La scelta di veicolare il messaggio al di fuori dell’omelia rafforza la laicità e in un certo senso l’universalità delle parole di Francesco. Un appello al bene comune. Al bene veramente comune, quello non delimitato dall’appartenenza a una singola comunità nazionale.

Con un virus che non conosce più confini, sarebbe infatti anacronistico ridurne la lotta alla volontà o alla capacità individuale degli Stati. Da qui il riferimento centrale all’Unione Europea, che rischia di essere soltanto un edificio vuoto come l’odierna basilica di San Pietro. Per riempirla occorre “un’ulteriore prova di solidarietà”, più ampia di quella dimostrata finora, anche ricorrendo a “soluzioni innovative”. Come quelle immaginate dopo la Seconda guerra mondiale, in un contesto in cui le diffidenze reciproche erano più fondate, e i ponti più difficili da costruire.

Ma il messaggio di Bergoglio travalica le frontiere europee e abbraccia un orizzonte più ampio. Quello spesso trascurato dai nostri media, oggi sempre più concentrati sulla “nostra” emergenza. Nelle ultime settimane sempre più teatri di guerra, fortunatamente, hanno visto un cessate il fuoco per consentire agli attori coinvolti di fronteggiare la pandemia. Ma non è abbastanza. Le tregue sono troppo spesso fragili e violate dagli interessi di alcune parti di sfruttarne le circostanze. E soprattutto mostrano ancora tutta la loro provvisorietà. Per questo il papa si appella a chi può determinare le sorti della Siria, dello Yemen, dell’Ucraina. Senza dimenticare l’Africa, che continua ad affrontare in troppi suoi Paesi, dalla Libia al Mozambico, il terrorismo e le crisi umanitarie.

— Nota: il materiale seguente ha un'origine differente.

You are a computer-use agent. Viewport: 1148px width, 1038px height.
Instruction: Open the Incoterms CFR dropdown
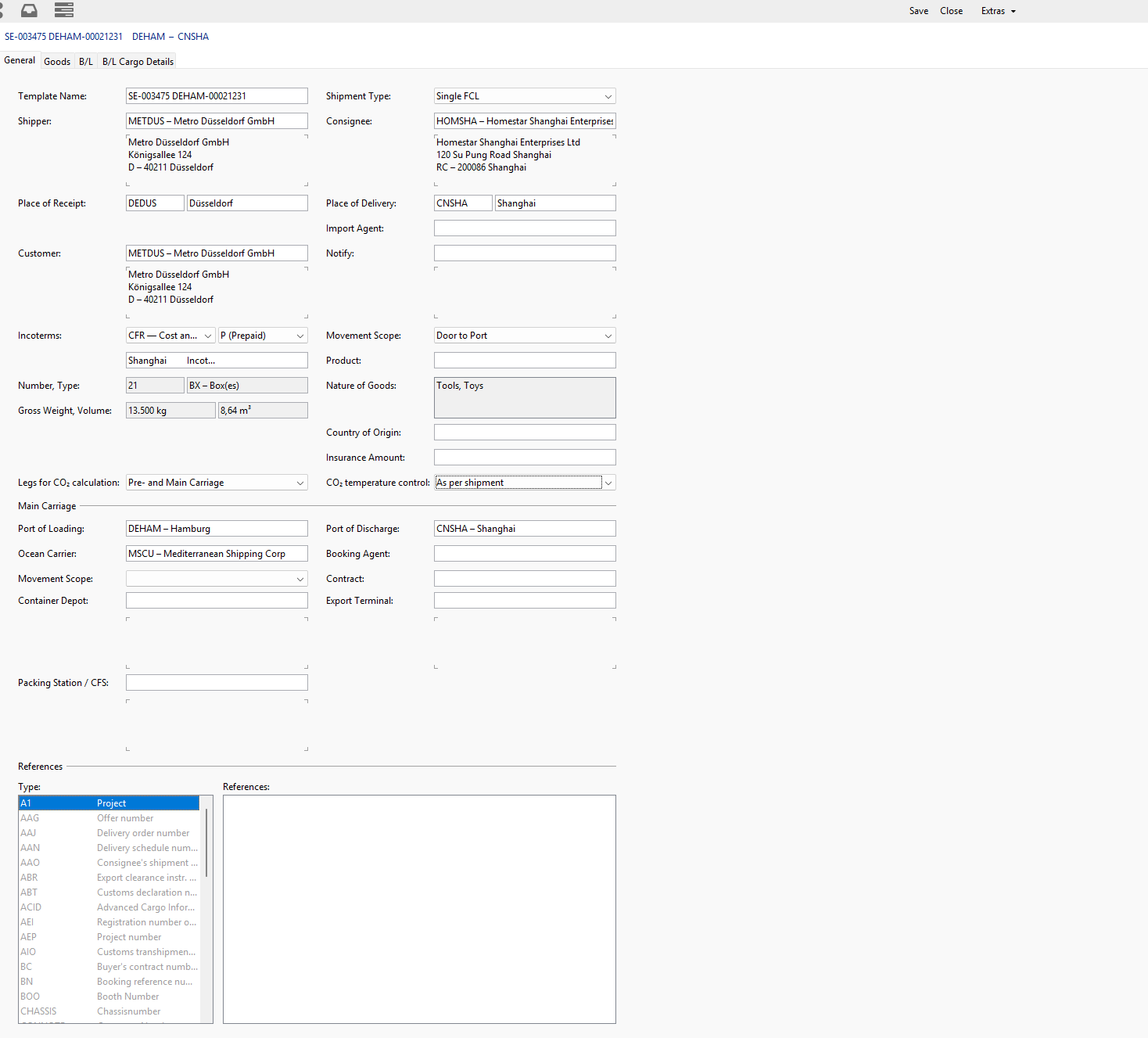pyautogui.click(x=207, y=336)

Nell’auspicio del superamento delle divisioni, il papa non usa mezzi termini. Conflitti, debiti e sanzioni sono tutte facce della stessa egoistica medaglia. Chi può, deve fare lo sforzo di tendere la mano, condonare, chiudere con un certo passato. Il riferimento alle misure imposte dall’Occidente ad alcuni Paesi che ritiene nemici, è chiaro. Solo poche settimane fa un Iran in piena emergenza coronavirus aveva chiesto al pontefice di mediare con gli Stati Uniti per la cancellazione delle sanzioni. Ed è possibile che simili posizioni siano state espresse da Putin, per la sua Russia, nel suo ultimo incontro con Francesco.

L’universalismo del Papa supera ogni recinto ideologico, non dando spazio alcuno alla presunta superiorità morale di un Occidente che non ha mai smesso di combattere la sua Guerra fredda su vecchie e nuove cortine di ferro. E pur attingendo a principi raramente applicati dalle principali potenze, gli appelli di Francesco si basano su opzioni realistiche e politicamente valide, come osservato dall’ex presidente dello Iai Stefano Silvestri. Chissà se stavolta i grandi leader, in qualche caso (vedi Boris Johnson) personalmente coinvolti negli effetti della pandemia, vi daranno ascolto.